::: Material provided :::

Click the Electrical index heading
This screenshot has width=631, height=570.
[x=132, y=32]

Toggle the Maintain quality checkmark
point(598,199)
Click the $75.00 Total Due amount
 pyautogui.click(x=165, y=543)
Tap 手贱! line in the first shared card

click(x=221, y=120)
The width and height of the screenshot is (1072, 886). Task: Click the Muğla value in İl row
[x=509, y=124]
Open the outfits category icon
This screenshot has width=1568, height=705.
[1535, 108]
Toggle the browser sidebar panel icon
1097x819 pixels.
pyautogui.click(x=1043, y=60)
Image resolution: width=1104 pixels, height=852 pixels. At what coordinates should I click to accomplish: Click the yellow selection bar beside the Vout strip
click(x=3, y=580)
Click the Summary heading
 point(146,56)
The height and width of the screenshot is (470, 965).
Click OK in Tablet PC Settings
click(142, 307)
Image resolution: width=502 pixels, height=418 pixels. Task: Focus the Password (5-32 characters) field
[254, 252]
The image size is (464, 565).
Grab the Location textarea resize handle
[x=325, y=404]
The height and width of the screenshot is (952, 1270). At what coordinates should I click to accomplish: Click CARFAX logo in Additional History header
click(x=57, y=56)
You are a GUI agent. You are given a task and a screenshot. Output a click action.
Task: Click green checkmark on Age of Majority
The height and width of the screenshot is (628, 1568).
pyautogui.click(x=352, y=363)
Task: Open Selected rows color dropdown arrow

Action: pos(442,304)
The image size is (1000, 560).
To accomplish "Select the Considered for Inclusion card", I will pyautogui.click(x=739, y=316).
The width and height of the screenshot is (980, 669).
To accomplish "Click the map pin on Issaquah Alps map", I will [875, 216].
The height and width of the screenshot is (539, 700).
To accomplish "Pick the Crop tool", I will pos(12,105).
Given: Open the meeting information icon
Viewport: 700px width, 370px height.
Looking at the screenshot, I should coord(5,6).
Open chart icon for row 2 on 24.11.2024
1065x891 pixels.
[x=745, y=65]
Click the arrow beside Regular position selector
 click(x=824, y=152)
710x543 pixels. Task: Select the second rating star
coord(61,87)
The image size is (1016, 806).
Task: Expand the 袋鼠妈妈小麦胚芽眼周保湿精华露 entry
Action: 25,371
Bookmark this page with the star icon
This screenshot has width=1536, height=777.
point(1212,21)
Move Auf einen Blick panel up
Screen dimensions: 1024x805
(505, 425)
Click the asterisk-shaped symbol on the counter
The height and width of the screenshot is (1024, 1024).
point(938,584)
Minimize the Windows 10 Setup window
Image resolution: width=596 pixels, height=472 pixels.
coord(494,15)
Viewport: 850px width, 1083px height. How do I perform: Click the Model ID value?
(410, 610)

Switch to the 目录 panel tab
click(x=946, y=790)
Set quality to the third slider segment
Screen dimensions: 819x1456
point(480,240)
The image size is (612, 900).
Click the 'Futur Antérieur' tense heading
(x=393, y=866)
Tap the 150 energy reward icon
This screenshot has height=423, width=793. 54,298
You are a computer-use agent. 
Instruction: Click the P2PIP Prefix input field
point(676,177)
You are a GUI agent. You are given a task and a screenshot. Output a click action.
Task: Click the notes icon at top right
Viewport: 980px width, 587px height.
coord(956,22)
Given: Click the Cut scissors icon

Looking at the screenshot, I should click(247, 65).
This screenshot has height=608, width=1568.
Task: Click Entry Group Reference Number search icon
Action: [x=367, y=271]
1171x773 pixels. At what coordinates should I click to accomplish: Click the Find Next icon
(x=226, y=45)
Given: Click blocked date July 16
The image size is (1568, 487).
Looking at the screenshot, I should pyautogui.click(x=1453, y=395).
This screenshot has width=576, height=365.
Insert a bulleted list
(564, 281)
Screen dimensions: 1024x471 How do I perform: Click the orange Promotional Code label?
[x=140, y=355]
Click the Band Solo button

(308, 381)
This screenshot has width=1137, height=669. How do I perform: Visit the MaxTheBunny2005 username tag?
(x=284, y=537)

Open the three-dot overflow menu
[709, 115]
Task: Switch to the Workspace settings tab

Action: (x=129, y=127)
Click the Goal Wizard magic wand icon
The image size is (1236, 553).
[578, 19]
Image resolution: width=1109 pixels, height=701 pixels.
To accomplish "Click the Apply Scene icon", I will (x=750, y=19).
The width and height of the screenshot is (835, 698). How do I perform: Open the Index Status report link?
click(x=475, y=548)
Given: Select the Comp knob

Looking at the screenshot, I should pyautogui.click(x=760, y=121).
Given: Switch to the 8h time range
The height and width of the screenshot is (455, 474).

:::

— Exercise requirements —
Find the line that contains "Insert a bulleted list". Restate it and all lines after it exactly, ending with the final line of the data.

— Answer box —
Insert a bulleted list
(564, 281)
Screen dimensions: 1024x471 How do I perform: Click the orange Promotional Code label?
[x=140, y=355]
Click the Band Solo button

(308, 381)
This screenshot has width=1137, height=669. How do I perform: Visit the MaxTheBunny2005 username tag?
(x=284, y=537)

Open the three-dot overflow menu
[709, 115]
Task: Switch to the Workspace settings tab

Action: (x=129, y=127)
Click the Goal Wizard magic wand icon
The image size is (1236, 553).
[578, 19]
Image resolution: width=1109 pixels, height=701 pixels.
To accomplish "Click the Apply Scene icon", I will (x=750, y=19).
The width and height of the screenshot is (835, 698). How do I perform: Open the Index Status report link?
click(x=475, y=548)
Given: Select the Comp knob

Looking at the screenshot, I should pyautogui.click(x=760, y=121).
Given: Switch to the 8h time range
The height and width of the screenshot is (455, 474).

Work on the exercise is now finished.